--- begin EXERCISE MATERIALS ---
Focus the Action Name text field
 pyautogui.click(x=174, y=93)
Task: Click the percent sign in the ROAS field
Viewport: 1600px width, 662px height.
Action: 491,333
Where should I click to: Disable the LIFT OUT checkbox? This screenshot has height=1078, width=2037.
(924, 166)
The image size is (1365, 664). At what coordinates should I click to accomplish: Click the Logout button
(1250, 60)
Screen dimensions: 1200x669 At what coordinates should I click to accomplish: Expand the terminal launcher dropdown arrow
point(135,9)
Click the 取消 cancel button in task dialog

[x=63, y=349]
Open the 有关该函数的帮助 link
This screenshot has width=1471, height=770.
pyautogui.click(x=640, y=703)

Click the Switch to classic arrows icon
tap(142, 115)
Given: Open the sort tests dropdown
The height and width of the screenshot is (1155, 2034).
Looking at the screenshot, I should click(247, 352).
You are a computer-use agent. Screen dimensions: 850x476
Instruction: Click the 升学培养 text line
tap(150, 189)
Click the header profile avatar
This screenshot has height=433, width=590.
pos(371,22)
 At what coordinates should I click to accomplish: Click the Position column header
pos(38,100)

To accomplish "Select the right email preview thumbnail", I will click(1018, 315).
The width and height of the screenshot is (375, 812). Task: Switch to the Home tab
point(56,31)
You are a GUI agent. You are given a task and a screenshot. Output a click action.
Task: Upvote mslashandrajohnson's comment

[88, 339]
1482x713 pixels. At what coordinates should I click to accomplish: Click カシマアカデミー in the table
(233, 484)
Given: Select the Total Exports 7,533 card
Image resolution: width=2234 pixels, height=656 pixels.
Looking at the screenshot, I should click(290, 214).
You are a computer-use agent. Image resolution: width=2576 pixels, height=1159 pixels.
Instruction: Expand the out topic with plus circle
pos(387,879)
--- end EXERCISE MATERIALS ---
(PROBLEM DETAILS): Reproduce all of the items above verbatim.

(ANSWER FOR THE TASK):
Focus the Action Name text field
 pyautogui.click(x=174, y=93)
Task: Click the percent sign in the ROAS field
Viewport: 1600px width, 662px height.
Action: 491,333
Where should I click to: Disable the LIFT OUT checkbox? This screenshot has height=1078, width=2037.
(924, 166)
The image size is (1365, 664). At what coordinates should I click to accomplish: Click the Logout button
(1250, 60)
Screen dimensions: 1200x669 At what coordinates should I click to accomplish: Expand the terminal launcher dropdown arrow
point(135,9)
Click the 取消 cancel button in task dialog

[x=63, y=349]
Open the 有关该函数的帮助 link
This screenshot has width=1471, height=770.
pyautogui.click(x=640, y=703)

Click the Switch to classic arrows icon
tap(142, 115)
Given: Open the sort tests dropdown
The height and width of the screenshot is (1155, 2034).
Looking at the screenshot, I should click(247, 352).
You are a computer-use agent. Screen dimensions: 850x476
Instruction: Click the 升学培养 text line
tap(150, 189)
Click the header profile avatar
This screenshot has height=433, width=590.
pos(371,22)
 At what coordinates should I click to accomplish: Click the Position column header
pos(38,100)

To accomplish "Select the right email preview thumbnail", I will click(1018, 315).
The width and height of the screenshot is (375, 812). Task: Switch to the Home tab
point(56,31)
You are a GUI agent. You are given a task and a screenshot. Output a click action.
Task: Upvote mslashandrajohnson's comment

[88, 339]
1482x713 pixels. At what coordinates should I click to accomplish: Click カシマアカデミー in the table
(233, 484)
Given: Select the Total Exports 7,533 card
Image resolution: width=2234 pixels, height=656 pixels.
Looking at the screenshot, I should click(290, 214).
You are a computer-use agent. Image resolution: width=2576 pixels, height=1159 pixels.
Instruction: Expand the out topic with plus circle
pos(387,879)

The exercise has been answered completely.